* [TEXT UNDER STUDY]:
Sounding the Alarm for Monarch Butterflies

Sounding the Alarm for Monarch Butterflies

Sounding the Alarm for Monarch Butterflies

By Environmental Management System

April, 2014

Have you seen any monarch butterflies recently? Monarch butterflies pass through North Carolina twice a year on their biannual migration. Each fall, monarch butterflies leave their summer home in the northeast United States and southern Canada and travel more than two thousand miles over two months to their winter hibernation home in Mexico, before migrating north again in the spring. Monarch butterflies also migrate from north California to southern California. This yearly migration occurs across three to four generations of the butterfly; each year, 35 million butterflies migrate to the exact location as previous generations did, even though no individual butterfly has ever made the journey before.

Monarch Butterfly Migration Spring and Summer
Map of the spring and summer migration pattern of monarch butterflies. See the full-sized image.
Map courtesy of USGS and graphic based off of USDA

Unfortunately, monarch butterfly numbers are in decline and the decrease in migration over the past ten years has been steep and steady. Climate change and habitat alteration have impacted the survival of monarch butterflies during hibernation and their summer location in Mexico. Furthermore, monarchs only lay their eggs on milkweed, which is disappearing from their migratory path, as pesticides and herbicides (especially those used on genetically engineered crops such as Roundup-ready corn and soybeans) kill milkweed and other non-crop species that used to sprout between plants. Developing caterpillars are also dependent on milk weed plants for food.

Monarch butterfly on migration
Monarch butterfly on migration
Photo courtesy of Carly & Art
Bill Willis pointing to a butterfly house
Bill Willis points out the NIEHS Butterfly house, located on the service drive by Bldg. 101 A-Module.
Photo courtesy of Claire Long

If you have a garden, consider planting nectar plants and milkweeds this spring. Not only will you help keep the monarch butterflies around for future generations, you may also have a better chance to see them on their migration! If you’re looking for butterflies on the NIEHS campus, start at the butterfly house by Bldg. 101 A-module. If you see monarch butterflies in NC, you can report them to Journey North, an organization that tracks the northern migration of the monarch butterfly each spring!

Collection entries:
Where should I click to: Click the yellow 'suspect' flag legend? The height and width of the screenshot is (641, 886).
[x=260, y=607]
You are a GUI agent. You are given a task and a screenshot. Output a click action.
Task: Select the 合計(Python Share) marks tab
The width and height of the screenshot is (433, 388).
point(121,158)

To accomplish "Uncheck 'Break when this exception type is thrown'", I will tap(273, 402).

* * *

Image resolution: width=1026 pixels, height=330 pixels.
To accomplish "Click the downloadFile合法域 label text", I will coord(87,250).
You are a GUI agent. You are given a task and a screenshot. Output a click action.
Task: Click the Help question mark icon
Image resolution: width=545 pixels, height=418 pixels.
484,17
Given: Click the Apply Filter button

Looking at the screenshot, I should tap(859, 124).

* [WORK REQUIRED]:
From the monarch butterfly article, copy out word for word the passage that begins with the words containing "By Environmental Management" and ends with "the journey before.".

* [ANSWER TO THIS TASK]:
By Environmental Management System

April, 2014

Have you seen any monarch butterflies recently? Monarch butterflies pass through North Carolina twice a year on their biannual migration. Each fall, monarch butterflies leave their summer home in the northeast United States and southern Canada and travel more than two thousand miles over two months to their winter hibernation home in Mexico, before migrating north again in the spring. Monarch butterflies also migrate from north California to southern California. This yearly migration occurs across three to four generations of the butterfly; each year, 35 million butterflies migrate to the exact location as previous generations did, even though no individual butterfly has ever made the journey before.